After over a year-long pandemic and all the conflicts that have come along with it, trust is in short supply for many. WIth mask mandates set to soften in a couple of weeks, some are wondering if we can rely on the honor system if there are no enforcement measures in place.
Reaction to the new guidance from The Centers for Disease Control and Prevention (CDC) was mixed. The likelihood of being in mixed company come June 15 is high, considering just over 35% of the country is fully immunized against COVID-19.
“Personally, I wouldn’t require any vaccine passports or proof of vaccine,” said Reason Fiorita, who hasn’t gotten the vaccine yet. “It’s not just either vaccines are wrong, or we need to take away freedoms for personal safety. There’s a lot of grey area in between.”
Fiorita told NBC 7 he is waiting to get the vaccine until it has been out a bit longer, but said he thinks unvaccinated people like him may be forced to lie about whether or not they’ve gotten it, if they’re denied access to certain events or locations.

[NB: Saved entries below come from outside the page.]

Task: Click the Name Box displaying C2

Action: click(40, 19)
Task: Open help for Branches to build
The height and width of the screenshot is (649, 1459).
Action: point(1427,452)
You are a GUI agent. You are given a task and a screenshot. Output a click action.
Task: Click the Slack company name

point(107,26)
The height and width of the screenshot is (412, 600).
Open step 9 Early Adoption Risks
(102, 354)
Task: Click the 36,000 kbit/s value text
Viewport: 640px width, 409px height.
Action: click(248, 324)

“There are a lot of good people out there and they will abide by the honor system, but I also think there are people who are good at heart, but may not want to have their freedoms taken away so they might feel pressured or obligated to lie or cheat the system in a way,” he said.
Some vaccinated people like Ryan Dunn worry about relying on the honor system.

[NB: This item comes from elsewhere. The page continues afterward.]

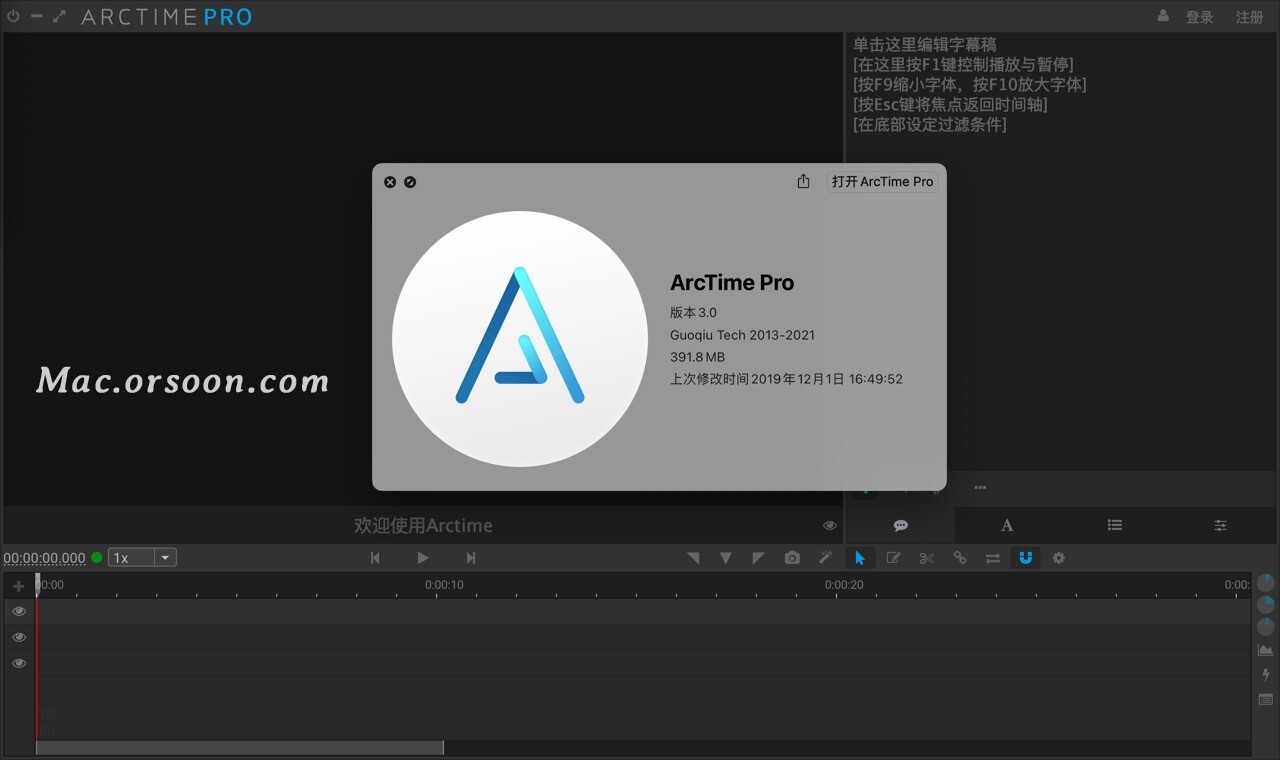Open settings via the gear icon

1058,557
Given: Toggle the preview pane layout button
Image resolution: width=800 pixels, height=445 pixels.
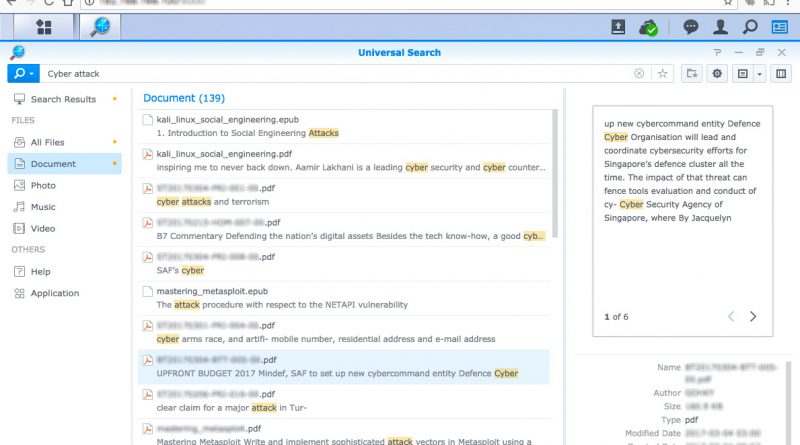Looking at the screenshot, I should [781, 73].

“I’m vaccinated, so at this point I’m dancing in the streets. I don’t care anymore. There are people who will go to great lengths to cheat the system in any way, shape or form, so I think the best thing you can do is just hope they don’t,” he said.

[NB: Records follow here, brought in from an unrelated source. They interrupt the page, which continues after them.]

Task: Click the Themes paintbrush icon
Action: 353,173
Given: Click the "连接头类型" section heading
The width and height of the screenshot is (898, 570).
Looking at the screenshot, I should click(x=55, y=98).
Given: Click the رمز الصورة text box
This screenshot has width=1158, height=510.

And while Dunn told NBC 7 he’s been vaccinated, he said he is still opposed to any sort of verification.
“That would even make me feel uncomfortable,” he said. “It’s private to me.”
Allison Shea is vaccinated and said everyone has the right to their own choices.
“If I know they haven’t been vaccinated I might step back a few, but it’s their choice to not have been vaccinated and it’s my choice to keep going,” she said.
There are no plans to use any widespread use of vaccine verification or “vaccine passports” in the U.S. as of now.
Despite this, some governors have already issued bans barring businesses or state agencies from asking people to show proof of vaccination, saying it infringes on personal freedoms and health choices.